Interview originally published by New Times as Poetry Flasher! Kevin Clark Lets It All Hang Out
January 13, 2010
by Glen StarkeyNEW TIMES: First, I don’t think I’ve ever had as much fun reading poetry as I have with this book, especially in the first section, which depicts a rip-roaring, bumbling stumble through the ’60s and ’70s.
KEVIN CLARK: Thanks!
NEW TIMES: In this section, you reveal a very youthful, human side of yourself. My question is this: You dedicate this book to your children Joe and Hannah, who are both, I believe, in their early 20s; are you freaking nuts? Do you really want your kids to know the shenanigans you were into? And what of your impressionable Cal Poly in San Luis Obispo students? For shame!
KEVIN CLARK: Yeah, we joke about that. Hannah says she wants to wait before reading all of my poems. She tells me her college friends like “Flashback at Castelfranco.” On the other hand, Joe, who is an actor, performed the title poem as a one-act a couple of years ago. Both my kids are pretty sophisticated about art; who know how much of what I’ve written in the book is factually true.

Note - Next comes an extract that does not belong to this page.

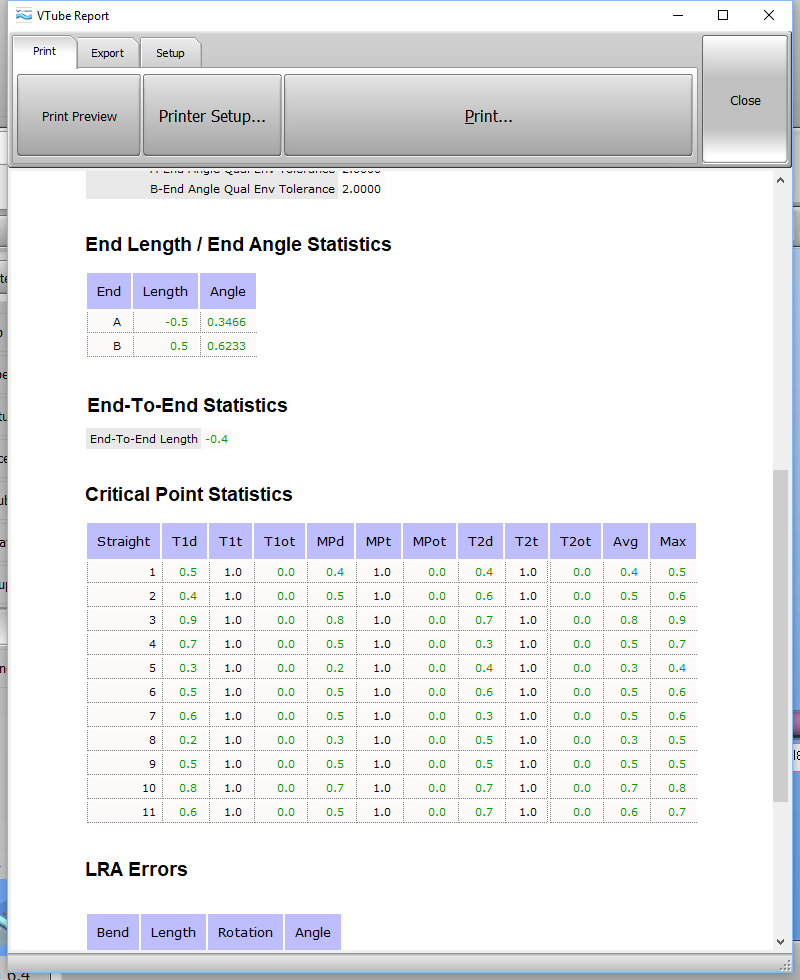
Task: Click the Straight column header
Action: click(x=123, y=542)
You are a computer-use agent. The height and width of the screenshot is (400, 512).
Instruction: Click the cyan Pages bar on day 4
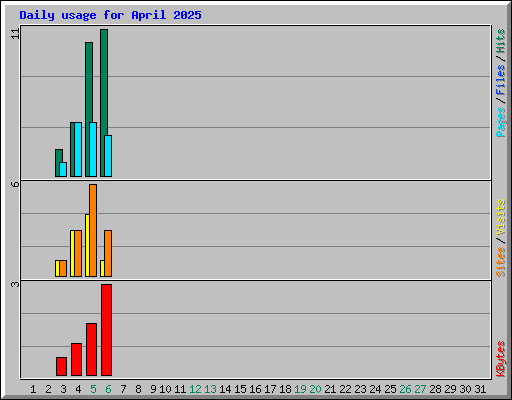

Both Hannah and Joe live in New York City, and—let’s face it—the culture they inhabit is a wild cultural topography. Maybe it’s different for students in San Luis Obispo, but I bet many of them come from pretty challenging backgrounds. Hannah and Joe know their parents lived through the ’60s—though I think their mom’s life as an eco-activist who was in a New Hampshire jail for weeks after nonviolently demonstrating against the Seabrook nuke plant rightfully holds a more honorary position in their imaginations.
I will add this: My book and my readings are for adults, not young kids.
NEW TIMES: So much of contemporary poetry seems to be purposefully obfuscating and difficult, yet the work in this book is very accessible. Sure, there were moments when I felt adrift in your words, but terra firma was always within sight; those feelings of not quite knowing what was happening were pleasant rather than confounding. As both an academic and goodtime Charlie, do you feel some struggle between writing the fashionable but impossibly opaque poems embraced by many academics and the easily accessible type of poems that readers can grasp on first read?
KEVIN CLARK: If a poem has what Lorca calls “duende,” if it senses life’s innate urgency, if there are layers of meaning resonating throughout it, if it moves me before I quite “get it” all, then the level of difficulty doesn’t bother me. I like both Robert Frost and T.S. Eliot. That said, many of my poems are braided narratives, meaning I weave two or more stories together in them. The plot is usually accessible—and I hope readers can derive multiple implications radiating out of them.
NEW TIMES: Within your poems, you chronicle your own erstwhile education as a poet (Crazy life experiences! A run-in with James Dickey!) as well as your early teaching career (Facing off against a shattered Vietnam vet). You also explore your circuitous path toward lasting love. In short, your title—Self-Portrait with Expletives—is indeed truth in advertising. Draw an analogy for me about what sort of self-portrait this is: Van Gogh with missing ear? Rembrandt in candlelight? Cubist Picasso? The impasto realism of Lucian Freud?
KEVIN CLARK: I love this question. In fact, I’m betting I won’t be asked a question like this again any time soon. Part of me wants to say I’m a Jersey transplant who lost his accent to poetry. Truth is, and I know this sounds like a cliché, when I was a kid I wanted to play first base for the St. Louis Cardinals. Didn’t work out. So maybe I’m “a would-be Stan Musial with a pen.”
NEW TIMES: Finally, you’ve won prizes and awards before, so what does the Lena-Miles Wever Todd Poetry Series award mean to you and your career?
KEVIN CLARK: It took me years and more than 200 submissions to get my first book published, but only one year and something like twelve submissions for this one. I can’t tell you how grateful I am for Susan Ludvigson and Kevin Prufer at Pleiades Press and their judge Martha Collins for finding something in my work that spoke to them and then choosing my manuscript out of the 600-plus that came in to the Wever Todd contest last year. Recognition appeals to ego and vanity, I know, but it can be artistically liberating as well. The prize means I can move on to the next poetry project with sustained confidence. I’m doing just that. Gotta say, I feel pretty buoyant.